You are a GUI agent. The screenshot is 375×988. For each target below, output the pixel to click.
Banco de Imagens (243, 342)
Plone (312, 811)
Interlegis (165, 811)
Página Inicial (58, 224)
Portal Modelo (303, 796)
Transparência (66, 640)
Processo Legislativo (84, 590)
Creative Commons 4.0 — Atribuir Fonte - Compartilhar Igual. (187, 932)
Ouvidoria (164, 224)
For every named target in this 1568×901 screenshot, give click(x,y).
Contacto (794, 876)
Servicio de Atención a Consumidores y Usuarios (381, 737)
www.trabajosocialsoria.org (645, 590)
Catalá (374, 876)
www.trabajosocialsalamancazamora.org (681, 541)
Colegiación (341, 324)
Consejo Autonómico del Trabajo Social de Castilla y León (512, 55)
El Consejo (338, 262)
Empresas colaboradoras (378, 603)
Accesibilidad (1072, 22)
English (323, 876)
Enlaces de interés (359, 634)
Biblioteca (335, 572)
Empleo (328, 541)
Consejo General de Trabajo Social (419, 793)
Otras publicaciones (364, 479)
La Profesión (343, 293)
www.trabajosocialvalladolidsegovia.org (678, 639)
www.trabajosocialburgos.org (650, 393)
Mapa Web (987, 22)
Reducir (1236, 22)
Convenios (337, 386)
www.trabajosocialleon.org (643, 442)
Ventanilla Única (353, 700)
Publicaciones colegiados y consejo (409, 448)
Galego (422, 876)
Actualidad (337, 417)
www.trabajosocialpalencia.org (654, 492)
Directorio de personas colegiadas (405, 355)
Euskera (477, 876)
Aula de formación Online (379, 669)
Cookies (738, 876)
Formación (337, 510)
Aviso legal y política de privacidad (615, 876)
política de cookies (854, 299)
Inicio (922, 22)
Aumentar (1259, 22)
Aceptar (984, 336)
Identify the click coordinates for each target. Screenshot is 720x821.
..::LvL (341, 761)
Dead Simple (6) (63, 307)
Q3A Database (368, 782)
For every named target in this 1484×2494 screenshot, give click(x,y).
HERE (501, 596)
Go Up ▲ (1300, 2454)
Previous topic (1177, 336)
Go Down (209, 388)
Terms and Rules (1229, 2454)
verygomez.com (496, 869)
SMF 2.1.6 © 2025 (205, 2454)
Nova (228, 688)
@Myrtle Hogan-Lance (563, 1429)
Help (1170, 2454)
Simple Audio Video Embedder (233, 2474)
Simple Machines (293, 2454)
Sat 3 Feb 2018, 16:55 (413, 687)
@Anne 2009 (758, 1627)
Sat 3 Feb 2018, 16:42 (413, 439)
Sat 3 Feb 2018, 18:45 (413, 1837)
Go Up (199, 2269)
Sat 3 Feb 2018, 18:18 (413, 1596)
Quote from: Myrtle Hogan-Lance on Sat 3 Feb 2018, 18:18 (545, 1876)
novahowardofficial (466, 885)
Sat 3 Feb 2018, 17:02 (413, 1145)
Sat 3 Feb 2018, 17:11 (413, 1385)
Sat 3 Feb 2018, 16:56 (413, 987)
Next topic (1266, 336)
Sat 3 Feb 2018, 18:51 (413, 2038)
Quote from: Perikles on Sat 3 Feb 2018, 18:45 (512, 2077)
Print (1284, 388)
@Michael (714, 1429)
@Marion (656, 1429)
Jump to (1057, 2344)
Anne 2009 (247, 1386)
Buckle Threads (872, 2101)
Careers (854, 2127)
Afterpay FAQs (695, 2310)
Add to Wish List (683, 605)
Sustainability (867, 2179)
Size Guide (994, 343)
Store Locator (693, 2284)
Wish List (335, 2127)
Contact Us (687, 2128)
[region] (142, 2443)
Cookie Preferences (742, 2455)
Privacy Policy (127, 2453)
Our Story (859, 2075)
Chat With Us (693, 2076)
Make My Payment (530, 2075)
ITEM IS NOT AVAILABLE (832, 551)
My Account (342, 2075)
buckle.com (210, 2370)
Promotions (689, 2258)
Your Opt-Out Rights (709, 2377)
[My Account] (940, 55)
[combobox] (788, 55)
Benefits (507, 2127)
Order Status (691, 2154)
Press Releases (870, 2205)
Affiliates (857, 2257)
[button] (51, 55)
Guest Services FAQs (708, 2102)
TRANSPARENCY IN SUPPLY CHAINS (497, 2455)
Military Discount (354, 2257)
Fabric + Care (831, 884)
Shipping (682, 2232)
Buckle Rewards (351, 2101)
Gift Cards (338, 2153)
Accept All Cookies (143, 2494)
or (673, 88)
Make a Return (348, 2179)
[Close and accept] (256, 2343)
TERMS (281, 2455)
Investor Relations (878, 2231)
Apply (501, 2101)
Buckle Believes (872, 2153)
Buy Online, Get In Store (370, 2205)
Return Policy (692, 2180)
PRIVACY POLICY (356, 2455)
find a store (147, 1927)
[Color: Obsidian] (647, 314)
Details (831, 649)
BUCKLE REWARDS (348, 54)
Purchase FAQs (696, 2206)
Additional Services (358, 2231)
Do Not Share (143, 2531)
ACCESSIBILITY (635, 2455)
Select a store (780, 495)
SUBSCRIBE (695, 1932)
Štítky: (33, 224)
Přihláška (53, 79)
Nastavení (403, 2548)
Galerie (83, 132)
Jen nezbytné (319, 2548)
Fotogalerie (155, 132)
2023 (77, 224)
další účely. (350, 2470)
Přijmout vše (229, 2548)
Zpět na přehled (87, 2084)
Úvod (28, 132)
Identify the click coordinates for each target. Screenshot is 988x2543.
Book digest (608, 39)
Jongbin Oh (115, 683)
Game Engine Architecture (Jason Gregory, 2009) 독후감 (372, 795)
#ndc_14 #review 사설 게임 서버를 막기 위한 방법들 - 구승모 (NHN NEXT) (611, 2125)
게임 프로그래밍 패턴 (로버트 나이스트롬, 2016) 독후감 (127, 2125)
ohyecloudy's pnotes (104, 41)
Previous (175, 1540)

++++++++

Task statement:
Could you write out all the items above again, substituting "pixel coordinates" for every occurrence of "click coordinates" and keeping everything else unchanged?

Reply to the exercise:
You are a GUI agent. The screenshot is 375×988. For each target below, output the pixel to click.
Banco de Imagens (243, 342)
Plone (312, 811)
Interlegis (165, 811)
Página Inicial (58, 224)
Portal Modelo (303, 796)
Transparência (66, 640)
Processo Legislativo (84, 590)
Creative Commons 4.0 — Atribuir Fonte - Compartilhar Igual. (187, 932)
Ouvidoria (164, 224)
For every named target in this 1568×901 screenshot, give click(x,y).
Contacto (794, 876)
Servicio de Atención a Consumidores y Usuarios (381, 737)
www.trabajosocialsoria.org (645, 590)
Catalá (374, 876)
www.trabajosocialsalamancazamora.org (681, 541)
Colegiación (341, 324)
Consejo Autonómico del Trabajo Social de Castilla y León (512, 55)
El Consejo (338, 262)
Empresas colaboradoras (378, 603)
Accesibilidad (1072, 22)
English (323, 876)
Enlaces de interés (359, 634)
Biblioteca (335, 572)
Empleo (328, 541)
Consejo General de Trabajo Social (419, 793)
Otras publicaciones (364, 479)
La Profesión (343, 293)
www.trabajosocialvalladolidsegovia.org (678, 639)
www.trabajosocialburgos.org (650, 393)
Mapa Web (987, 22)
Reducir (1236, 22)
Convenios (337, 386)
www.trabajosocialleon.org (643, 442)
Ventanilla Única (353, 700)
Publicaciones colegiados y consejo (409, 448)
Galego (422, 876)
Actualidad (337, 417)
www.trabajosocialpalencia.org (654, 492)
Directorio de personas colegiadas (405, 355)
Euskera (477, 876)
Aula de formación Online (379, 669)
Cookies (738, 876)
Formación (337, 510)
Aviso legal y política de privacidad (615, 876)
política de cookies (854, 299)
Inicio (922, 22)
Aumentar (1259, 22)
Aceptar (984, 336)
Identify the pixel coordinates for each target. Screenshot is 720x821.
..::LvL (341, 761)
Dead Simple (6) (63, 307)
Q3A Database (368, 782)
For every named target in this 1484×2494 screenshot, give click(x,y).
HERE (501, 596)
Go Up ▲ (1300, 2454)
Previous topic (1177, 336)
Go Down (209, 388)
Terms and Rules (1229, 2454)
verygomez.com (496, 869)
SMF 2.1.6 © 2025 (205, 2454)
Nova (228, 688)
@Myrtle Hogan-Lance (563, 1429)
Help (1170, 2454)
Simple Audio Video Embedder (233, 2474)
Simple Machines (293, 2454)
Sat 3 Feb 2018, 16:55 (413, 687)
@Anne 2009 (758, 1627)
Sat 3 Feb 2018, 16:42 (413, 439)
Sat 3 Feb 2018, 18:45 (413, 1837)
Go Up (199, 2269)
Sat 3 Feb 2018, 18:18 (413, 1596)
Quote from: Myrtle Hogan-Lance on Sat 3 Feb 2018, 18:18 (545, 1876)
novahowardofficial (466, 885)
Sat 3 Feb 2018, 17:02 (413, 1145)
Sat 3 Feb 2018, 17:11 (413, 1385)
Sat 3 Feb 2018, 16:56 (413, 987)
Next topic (1266, 336)
Sat 3 Feb 2018, 18:51 (413, 2038)
Quote from: Perikles on Sat 3 Feb 2018, 18:45 (512, 2077)
Print (1284, 388)
@Michael (714, 1429)
@Marion (656, 1429)
Jump to (1057, 2344)
Anne 2009 (247, 1386)
Buckle Threads (872, 2101)
Careers (854, 2127)
Afterpay FAQs (695, 2310)
Add to Wish List (683, 605)
Sustainability (867, 2179)
Size Guide (994, 343)
Store Locator (693, 2284)
Wish List (335, 2127)
Contact Us (687, 2128)
[region] (142, 2443)
Cookie Preferences (742, 2455)
Privacy Policy (127, 2453)
Our Story (859, 2075)
Chat With Us (693, 2076)
Make My Payment (530, 2075)
ITEM IS NOT AVAILABLE (832, 551)
My Account (342, 2075)
buckle.com (210, 2370)
Promotions (689, 2258)
Your Opt-Out Rights (709, 2377)
[My Account] (940, 55)
[combobox] (788, 55)
Benefits (507, 2127)
Order Status (691, 2154)
Press Releases (870, 2205)
Affiliates (857, 2257)
[button] (51, 55)
Guest Services FAQs (708, 2102)
TRANSPARENCY IN SUPPLY CHAINS (497, 2455)
Military Discount (354, 2257)
Fabric + Care (831, 884)
Shipping (682, 2232)
Buckle Rewards (351, 2101)
Gift Cards (338, 2153)
Accept All Cookies (143, 2494)
or (673, 88)
Make a Return (348, 2179)
[Close and accept] (256, 2343)
TERMS (281, 2455)
Investor Relations (878, 2231)
Apply (501, 2101)
Buckle Believes (872, 2153)
Buy Online, Get In Store (370, 2205)
Return Policy (692, 2180)
PRIVACY POLICY (356, 2455)
find a store (147, 1927)
[Color: Obsidian] (647, 314)
Details (831, 649)
BUCKLE REWARDS (348, 54)
Purchase FAQs (696, 2206)
Additional Services (358, 2231)
Do Not Share (143, 2531)
ACCESSIBILITY (635, 2455)
Select a store (780, 495)
SUBSCRIBE (695, 1932)
Štítky: (33, 224)
Přihláška (53, 79)
Nastavení (403, 2548)
Galerie (83, 132)
Jen nezbytné (319, 2548)
Fotogalerie (155, 132)
2023 (77, 224)
další účely. (350, 2470)
Přijmout vše (229, 2548)
Zpět na přehled (87, 2084)
Úvod (28, 132)
Identify the pixel coordinates for each target. Screenshot is 988x2543.
Book digest (608, 39)
Jongbin Oh (115, 683)
Game Engine Architecture (Jason Gregory, 2009) 독후감 (372, 795)
#ndc_14 #review 사설 게임 서버를 막기 위한 방법들 - 구승모 (NHN NEXT) (611, 2125)
게임 프로그래밍 패턴 (로버트 나이스트롬, 2016) 독후감 (127, 2125)
ohyecloudy's pnotes (104, 41)
Previous (175, 1540)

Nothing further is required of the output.